Provisional Electric Bill Hike Begins Monday
SAN JUAN – A provisional hike of 1.299 cents per kilowatt-hour in Puerto Rico Electric Power Authority (Prepa) rates goes into effect Monday for all customers as part of an agreement to restructure the public utility’s $9 billion debt.
The rate hike will cover a $222.25 million annual revenue shortfall and will remain in effect while the Puerto Rico Energy Commission (PREC) considers a permanent rate hike request from the utility. The rate increase process is separate from a transition charge of 3.10 cents per kilowatt-hour and an adjustment mechanism to be imposed on all customers to pay for a bond exchange that has yet to be carried out.
The provisional rate hike is slated to go into effect after Prepa programmed power outages across the island to repair the Aguirre powerplant, which was damaged by a fire last week.
The commission approved the provisional hike in June after Prepa filed a request May 27 to increase utility rates. After requesting additional documents, the commission deemed Prepa’s petition complete on July 15 and now has until January to review the request and make a final determination.
The commission warned Prepa that it will not limit the proceedings of the proposed rate hike to a mathematical evaluation of the matter, but that it will make sure the costs recovered through the rates reflect “sound operational and administrative practices.”
“The Commission will conduct a thorough analysis of Prepa’s operations and will ensure the performance results in a high-quality service at the lowest possible cost,” the three-person panel warned Prepa.
Any person or entity that has a legitimate interest in the proceedings may file a request to intervene starting Monday. Requests filed after the Friday deadline will be evaluated by the commission only if there are extraordinary circumstances for the late filing.
All intervention requests must comply with a series of requirements that include being familiarized with Prepa’s voluminous request and accompanying documents. “The petitioner shall establish that it has sufficient resources and the technical, professional, academic and practical knowledge needed to guarantee an informed and active intervention that results in the enrichment of the proceeding before the Commission,” the order reads.

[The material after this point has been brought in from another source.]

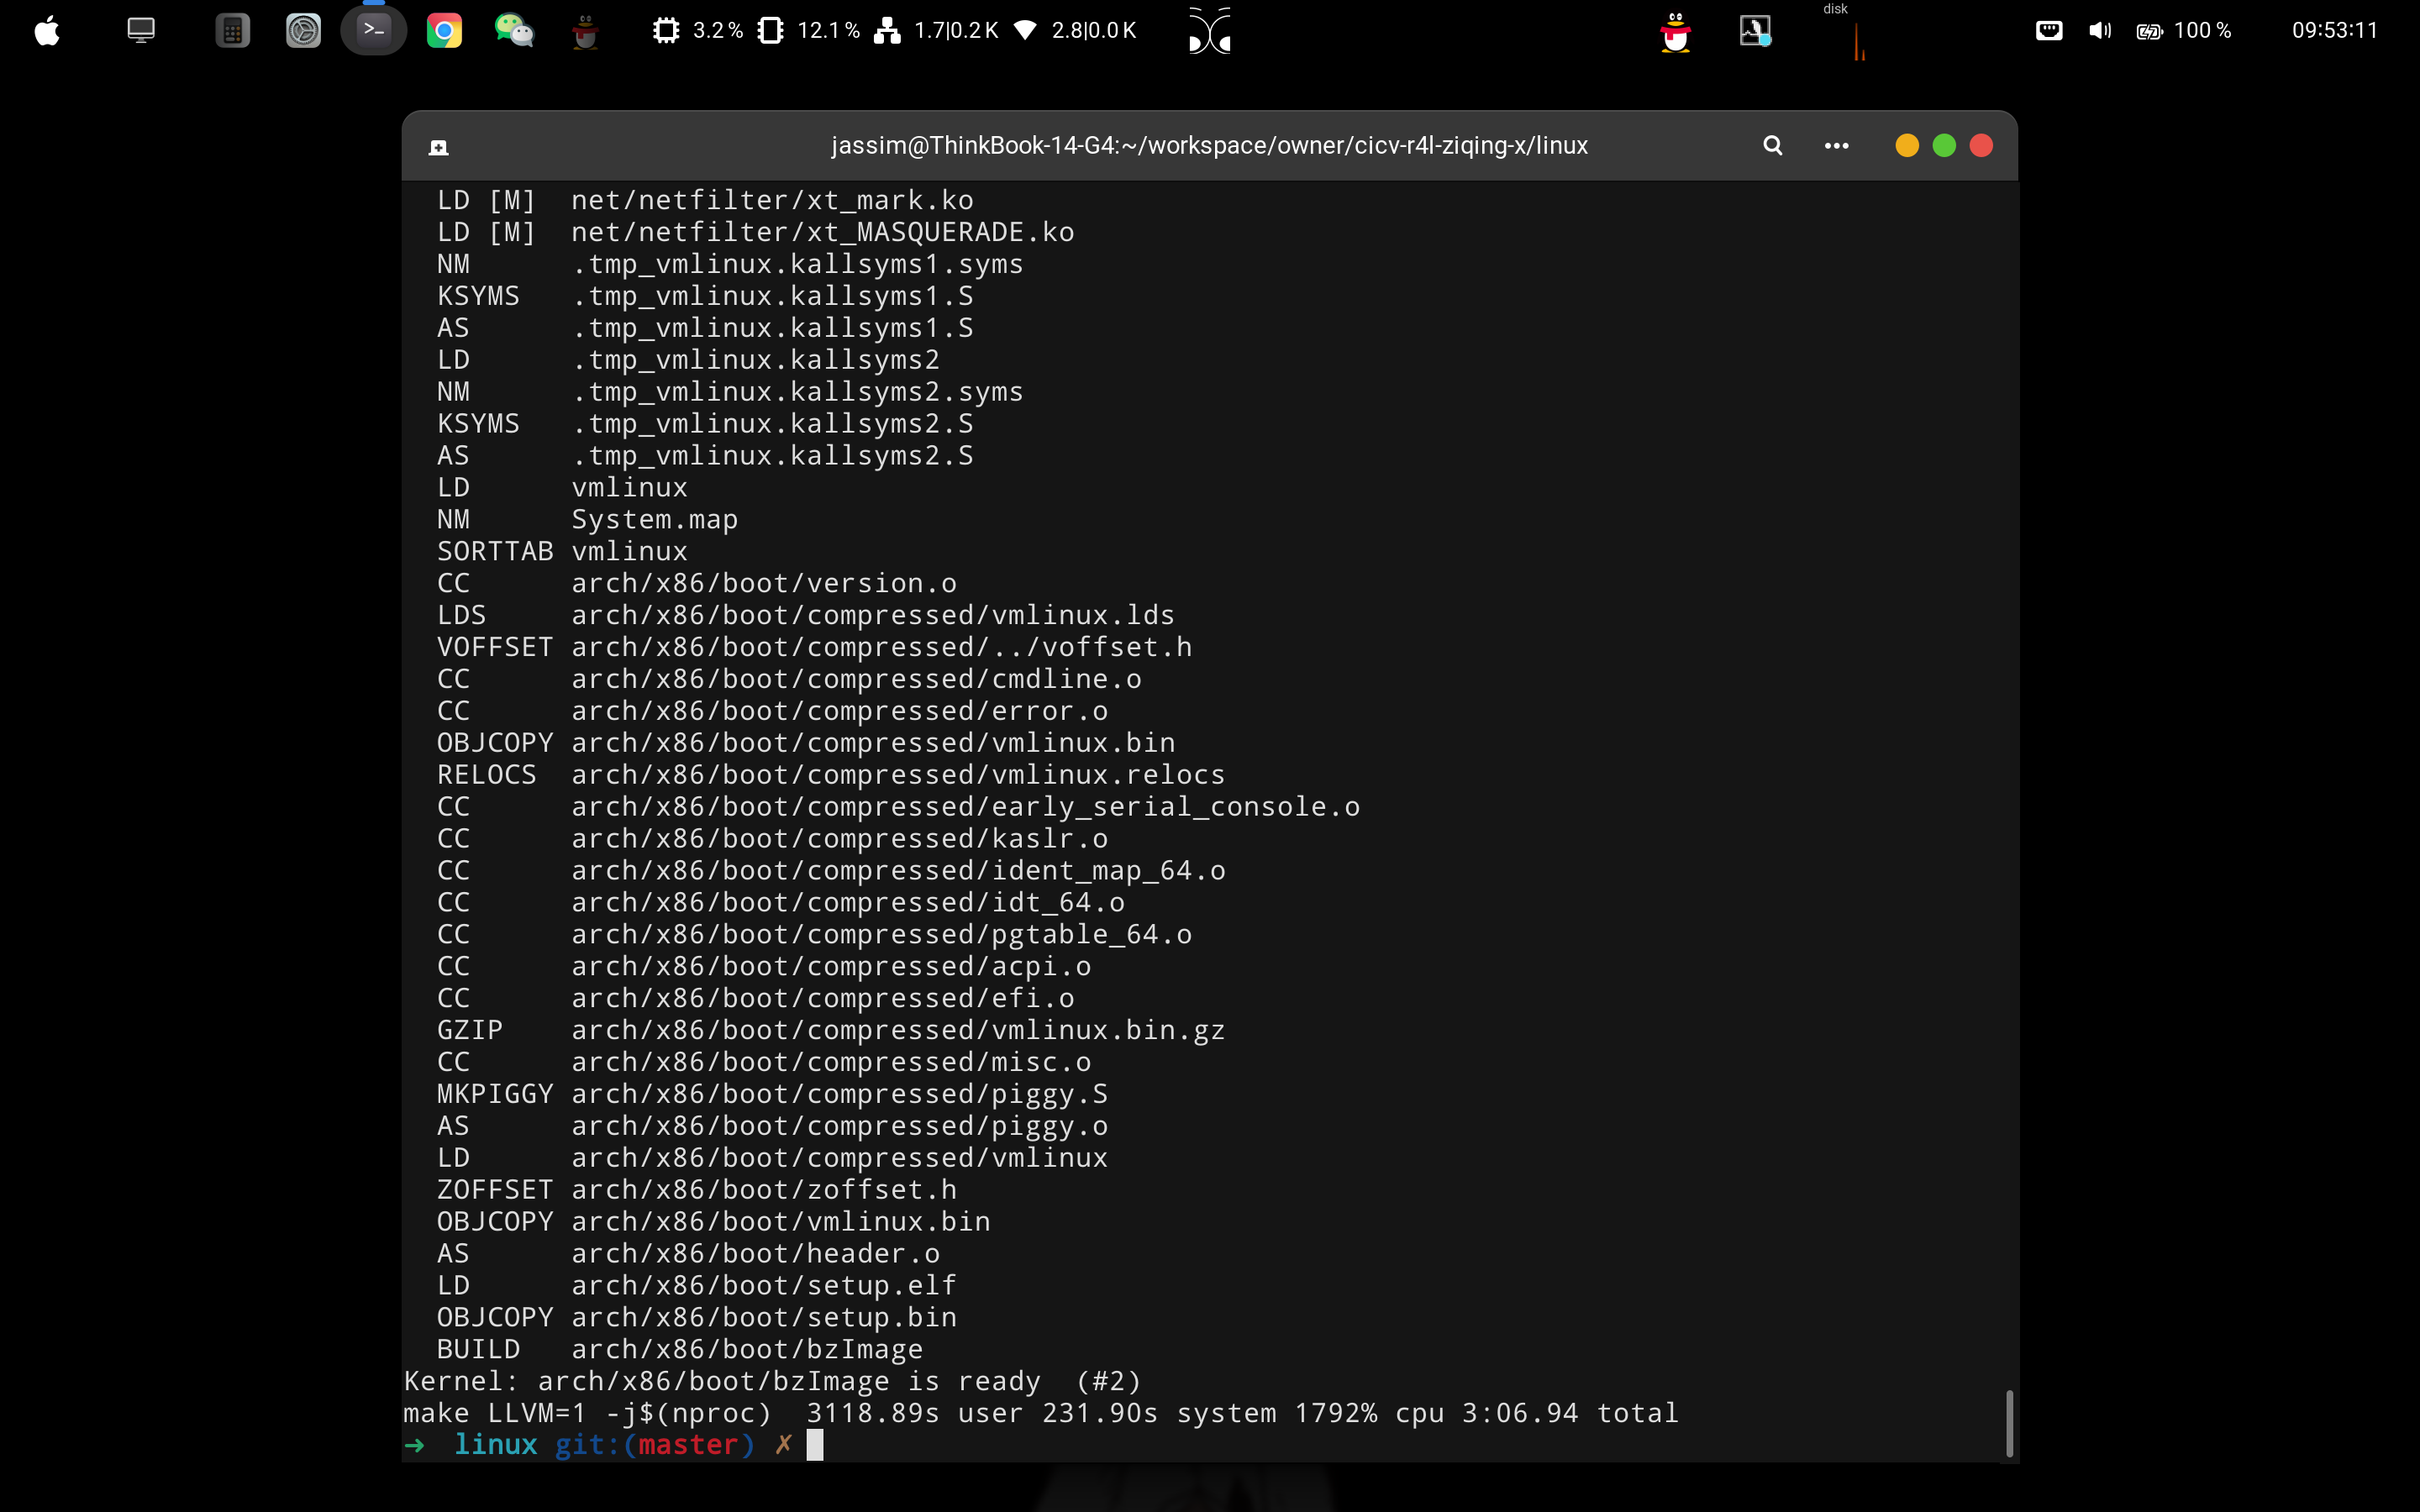Open battery 100% power menu

click(2184, 31)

The commission will evaluate if a petitioner has a legitimate interest, no other legal means to protect his or her interests, whether the intervention will help prepare a more complete docket of the proceeding, whether it is not repetitive testimony, whether the petitioner has specialized information or represents a group to determine if it gives the green light to the intervention.
The commission said it will provide a separate process for the general public to participate in.